On Strange Liberation -- a play on a phrase of Martin Luther King's; he once said that the Vietnamese must have seen Americans as "strange liberators" -- trumpeter and composer Dave Douglas expands his quintet to realize a long-held ambition: to have guitarist Bill Frisell in the ranks of his group.
Douglas has once again stepped back from the precipice of his intense gaze at the musical landscape of American culture and turned his focus directly and intensely toward jazz for this set.
Along with Frisell, pianist Uri Caine, saxophonist Chris Potter, bassist James Genus, and drummer Clarence Penn join Douglas for an electric jazz outing that falls far outside the purview of "fusion." Douglas has obviously composed these works with Frisell in mind, and this is his most saturated jazz date in some time.
His playing here is front-line and full of his trademark counterpoint and atmospheric fills, as Douglas engages both the pastoral nature and the complexity of his harmonic view, making Caine a conflating bridge between the horns, guitar, and rhythm section.
The album starts with a sparse melodic figure that borders on modalism in "A Single Sky," Frisell's microphonics holding the edges of the piece in check as Douglas and Potter weave through Caine's beautiful chord voicings in a minor progression.
The title track uses a blues framework that allows Caine to play a skeletal funk vamp on his Rhodes in order to bring Douglas and Potter into the fore as Frisell paints the backdrop deep blue until it's his turn to solo.
There are silences in the margins and they are used as an improvisational device, imposing themselves from outside on the players.

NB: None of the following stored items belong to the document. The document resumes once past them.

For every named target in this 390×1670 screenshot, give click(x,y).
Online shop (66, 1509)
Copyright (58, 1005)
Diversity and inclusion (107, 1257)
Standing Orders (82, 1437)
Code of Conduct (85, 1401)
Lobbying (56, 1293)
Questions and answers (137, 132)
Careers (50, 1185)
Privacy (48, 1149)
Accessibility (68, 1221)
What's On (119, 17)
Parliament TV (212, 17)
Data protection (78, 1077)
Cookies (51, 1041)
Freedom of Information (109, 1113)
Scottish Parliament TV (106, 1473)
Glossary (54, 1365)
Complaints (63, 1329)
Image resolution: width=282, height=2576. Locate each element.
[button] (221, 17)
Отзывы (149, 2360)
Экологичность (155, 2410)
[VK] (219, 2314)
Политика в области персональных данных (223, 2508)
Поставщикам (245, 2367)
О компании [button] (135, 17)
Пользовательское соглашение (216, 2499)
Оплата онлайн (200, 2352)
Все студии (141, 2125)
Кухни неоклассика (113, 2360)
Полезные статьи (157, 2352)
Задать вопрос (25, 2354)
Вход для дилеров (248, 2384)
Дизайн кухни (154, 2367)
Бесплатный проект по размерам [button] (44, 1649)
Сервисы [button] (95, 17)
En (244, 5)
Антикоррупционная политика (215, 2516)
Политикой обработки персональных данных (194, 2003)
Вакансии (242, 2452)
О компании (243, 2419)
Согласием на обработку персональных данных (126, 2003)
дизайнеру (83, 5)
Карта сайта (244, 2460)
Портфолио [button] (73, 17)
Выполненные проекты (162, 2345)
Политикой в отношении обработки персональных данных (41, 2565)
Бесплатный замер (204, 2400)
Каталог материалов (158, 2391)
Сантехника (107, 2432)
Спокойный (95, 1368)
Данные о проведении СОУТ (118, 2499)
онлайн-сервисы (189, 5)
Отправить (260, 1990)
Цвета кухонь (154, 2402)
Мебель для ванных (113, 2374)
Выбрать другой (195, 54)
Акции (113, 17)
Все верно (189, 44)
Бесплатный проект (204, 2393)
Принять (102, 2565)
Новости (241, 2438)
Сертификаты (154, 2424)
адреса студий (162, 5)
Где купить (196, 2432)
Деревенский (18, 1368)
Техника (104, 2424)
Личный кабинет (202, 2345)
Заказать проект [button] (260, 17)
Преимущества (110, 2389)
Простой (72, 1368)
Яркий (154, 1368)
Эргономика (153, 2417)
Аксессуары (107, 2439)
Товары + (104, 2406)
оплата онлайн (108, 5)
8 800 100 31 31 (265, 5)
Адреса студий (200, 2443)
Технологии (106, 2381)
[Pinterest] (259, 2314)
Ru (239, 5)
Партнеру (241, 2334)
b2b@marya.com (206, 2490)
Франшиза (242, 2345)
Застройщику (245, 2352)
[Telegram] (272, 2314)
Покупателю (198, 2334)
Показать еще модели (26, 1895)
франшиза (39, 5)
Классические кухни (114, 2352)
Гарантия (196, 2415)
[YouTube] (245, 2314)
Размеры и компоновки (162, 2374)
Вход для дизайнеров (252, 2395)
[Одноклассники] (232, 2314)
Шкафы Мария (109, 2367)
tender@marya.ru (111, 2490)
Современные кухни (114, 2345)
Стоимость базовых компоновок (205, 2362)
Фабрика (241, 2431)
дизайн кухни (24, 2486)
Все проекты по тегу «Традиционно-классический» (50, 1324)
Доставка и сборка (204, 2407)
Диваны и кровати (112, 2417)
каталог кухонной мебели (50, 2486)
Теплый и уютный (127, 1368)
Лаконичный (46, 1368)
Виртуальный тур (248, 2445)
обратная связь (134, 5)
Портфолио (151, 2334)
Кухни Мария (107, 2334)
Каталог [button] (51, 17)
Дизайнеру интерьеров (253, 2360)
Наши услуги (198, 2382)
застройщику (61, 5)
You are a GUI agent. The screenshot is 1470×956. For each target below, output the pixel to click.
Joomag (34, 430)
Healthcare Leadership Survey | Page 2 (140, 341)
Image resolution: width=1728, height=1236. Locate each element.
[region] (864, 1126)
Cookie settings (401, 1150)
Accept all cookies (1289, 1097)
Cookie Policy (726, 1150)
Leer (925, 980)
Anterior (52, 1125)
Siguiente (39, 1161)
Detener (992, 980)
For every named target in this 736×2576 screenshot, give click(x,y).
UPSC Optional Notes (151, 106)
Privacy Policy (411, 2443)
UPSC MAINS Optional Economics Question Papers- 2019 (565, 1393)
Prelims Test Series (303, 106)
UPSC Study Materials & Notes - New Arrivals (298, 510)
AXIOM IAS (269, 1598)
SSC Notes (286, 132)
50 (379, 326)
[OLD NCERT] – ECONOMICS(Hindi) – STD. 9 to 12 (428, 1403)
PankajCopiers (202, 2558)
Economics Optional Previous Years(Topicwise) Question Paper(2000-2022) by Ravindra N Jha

"Frisell's Dream" and "Mountains from the Train" could have been on one of Frisell's own recordings.
The latter is a mellow, pastoral soundscape with guitars played backwards and forwards and harmonics floating freely in the solo spaces that surround the melody -- a languid and unhurried line full of color, space, and texture played by the horns.
Frisell's melodicism is played inversely here, and Caine fills in the dots.
On "Frisell's Dream," an elegant jazz classicism is evoked in the head where blues, swing, and Aaron Copland's wit are on display in a knotty little melodic figure that gives way to an open-chorded Americana that is now Frisell's signature.
And on "The Jones," the funky mischief of Thelonious Monk is touched upon in the melody as Caine muscles up the middle and punches through Douglas' lines as Penn's rim shots accent the edges of the time signature.
Potter too climbs aboard the melody and Frisell once again becomes the guitarist as impressionist painter before Caine deftly wraps a knockout heavily arpeggiated solo through the entire proceeding and changes the pace.
Strange Liberation is a laid-back record in terms of its dynamics, but in its imagination and depth it is one of the high marks of Douglas' thus far prolific career.
Compositionally it is head and shoulders above most of the stuff out there, and in terms of the taste in its performance and elocution it is virtually untouchable.